Efficacy and Safety of Hydroxychloroquine and Azithromycin for the Treatment of Ambulatory Patients With Mild COVID-19

NCT04348474 | Suspended Early Phase 1 DMC

• 1 other identifier: HIAPRE0420OR
• Study Type: interventional
• Target: 200
• Locations: 1 country
• Sites: 1

Brief Summary

This is an exploratory study to evaluate the efficacy of hydroxychloroquine (400 mg BID on D1 and 400 mg/day on D2 to D7) and azithromycin (500 mg/ 5 days) to treat mild ambulatory COVID-19 patients.

Conditions

Covid-19

Outcome Measures

Primary Outcomes (1)

• Change in Clinical Condition

  Ordinal scale (7 points ordinal scale that measures illness severity over time)

  28 days

Secondary Outcomes (6)

• Hospitalization

  28 days

• Change in Clinical Condition

  28 days

• Change in Clinical Condition

  28 days

• Change in Clinical Condition

  28 days

• Rate of mortality within 28-days

  28 days

Study Arms (1)

HCQ + AZT

EXPERIMENTAL

All patients included in the study will receive hydroxychloroquine (HCQ) 400 mg (00 mg BID on D1 and 400 mg/day on D2 to D7) and azithromycin (AZT) (500 mg/ 5 days) on top of standard care.

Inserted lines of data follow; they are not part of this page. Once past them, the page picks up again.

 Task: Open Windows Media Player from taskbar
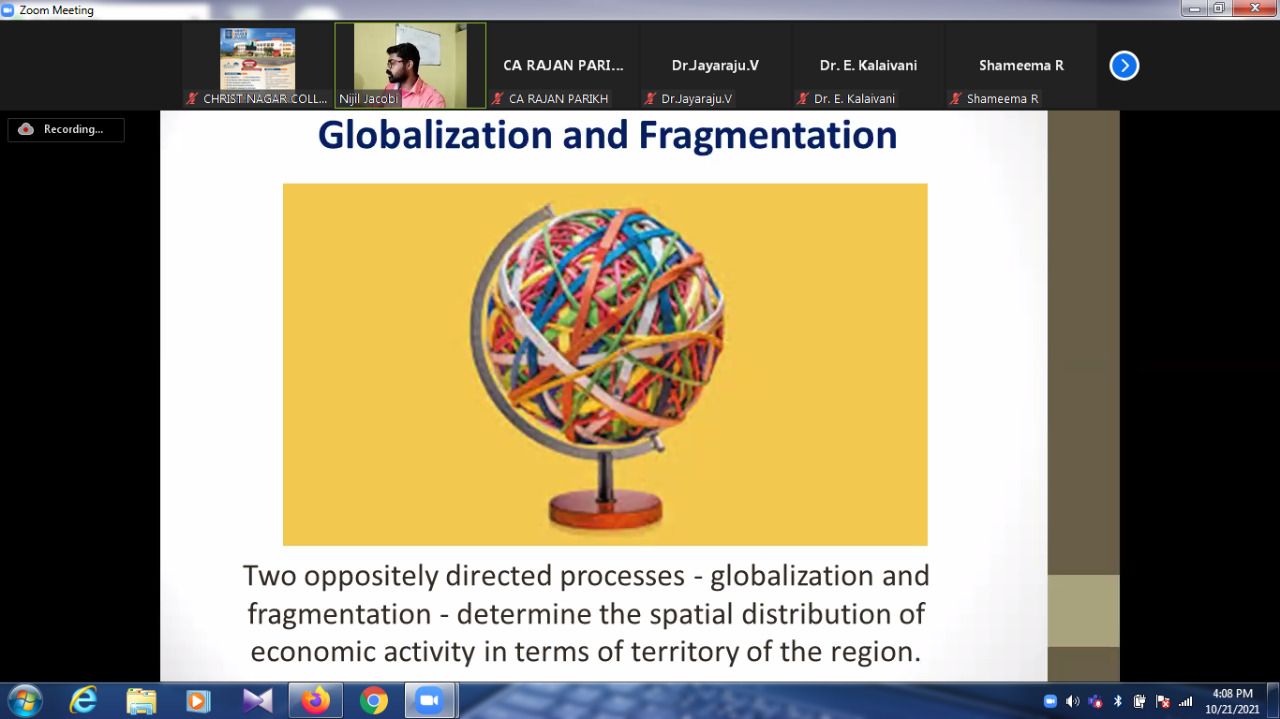pyautogui.click(x=198, y=701)
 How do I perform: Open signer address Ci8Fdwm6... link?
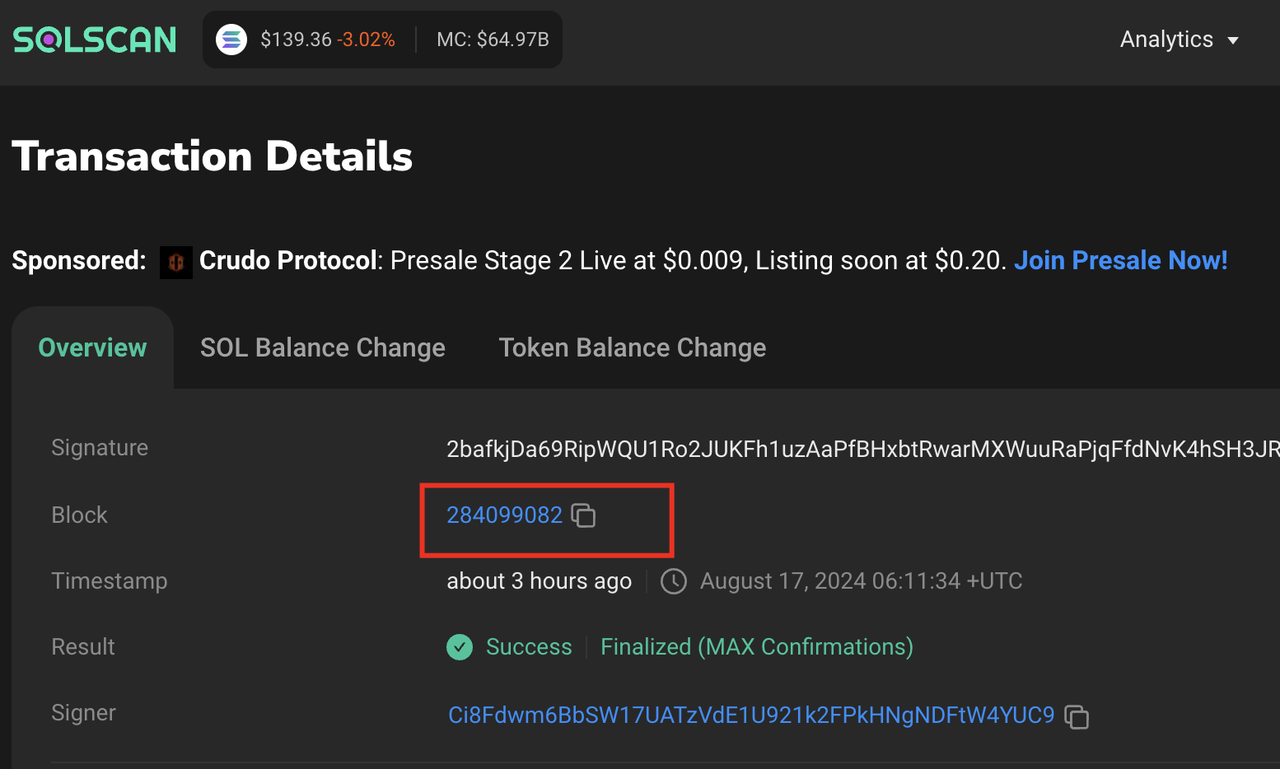pos(751,715)
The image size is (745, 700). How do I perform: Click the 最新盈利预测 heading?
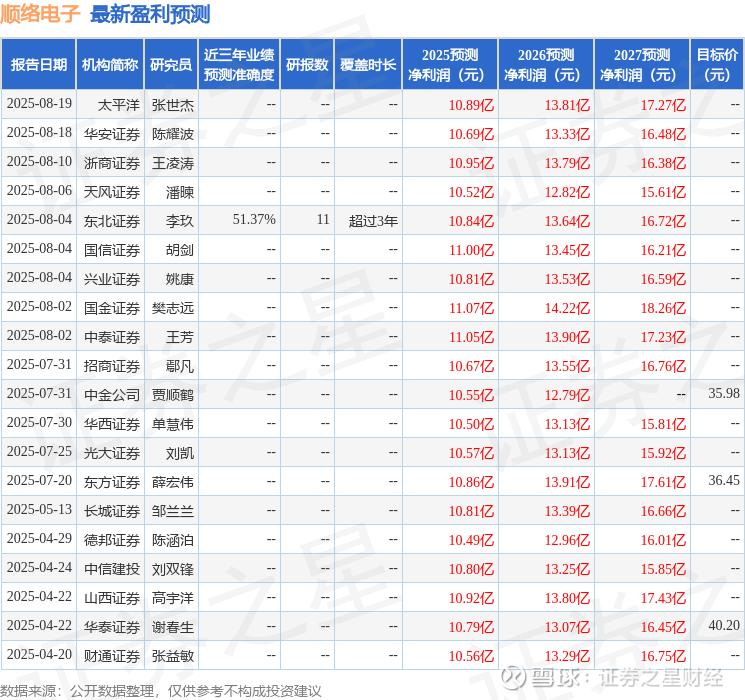tap(150, 14)
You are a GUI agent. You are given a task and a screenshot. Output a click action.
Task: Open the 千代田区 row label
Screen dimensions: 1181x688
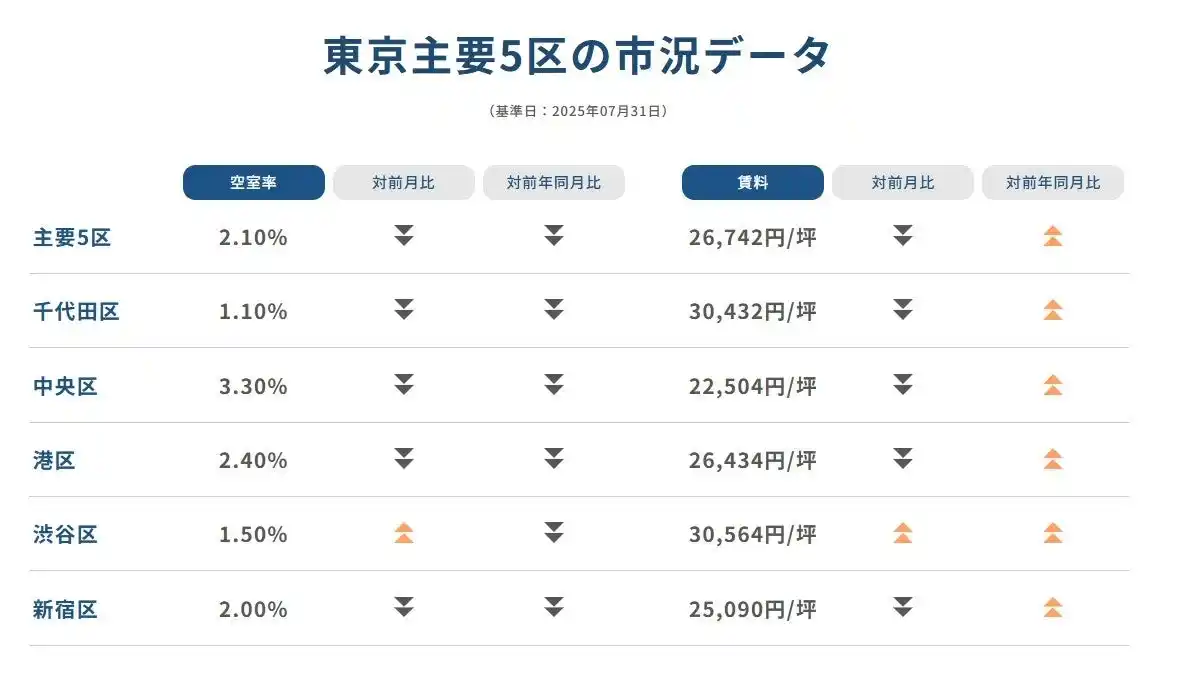click(76, 311)
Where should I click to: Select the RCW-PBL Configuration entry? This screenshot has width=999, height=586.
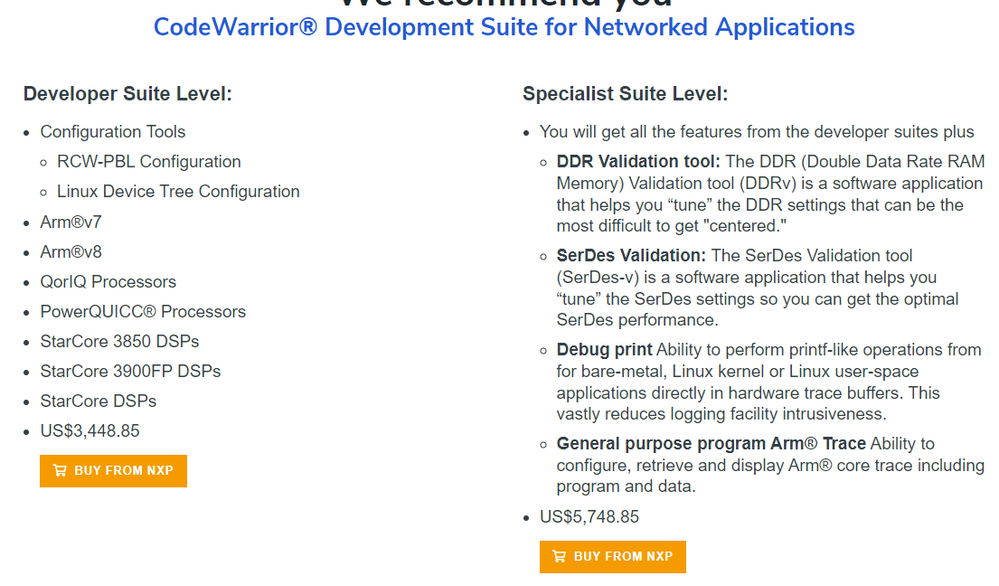[148, 161]
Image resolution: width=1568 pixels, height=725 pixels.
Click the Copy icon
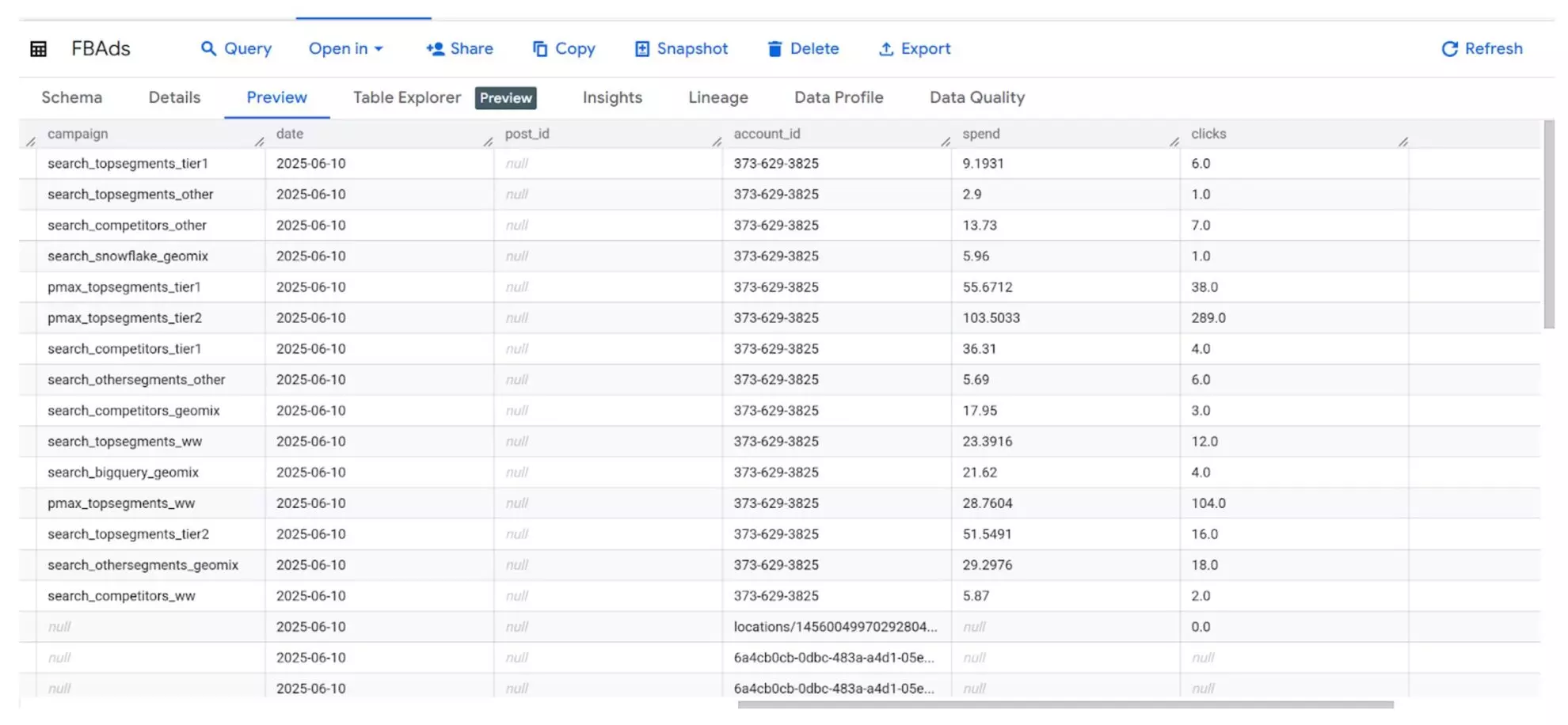pos(539,48)
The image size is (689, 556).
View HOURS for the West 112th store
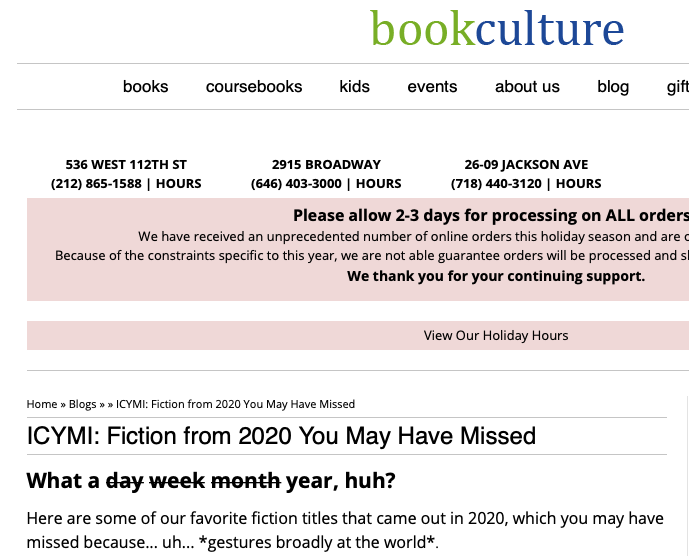tap(179, 184)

Drug: Hydroxychloroquine Sulfate; Drug: Azithromycin Tablets

Interventions

Hydroxychloroquine Sulfate DRUG

All patients included in the study will receive HCQ (400 mg BID on D1 and 400 mg/day on D2 to D7) for 7 days.

Also known as: Reuquinol

HCQ + AZT

Azithromycin Tablets DRUG

All patients included in the study will receive AZT 500 mg per day for 5 days.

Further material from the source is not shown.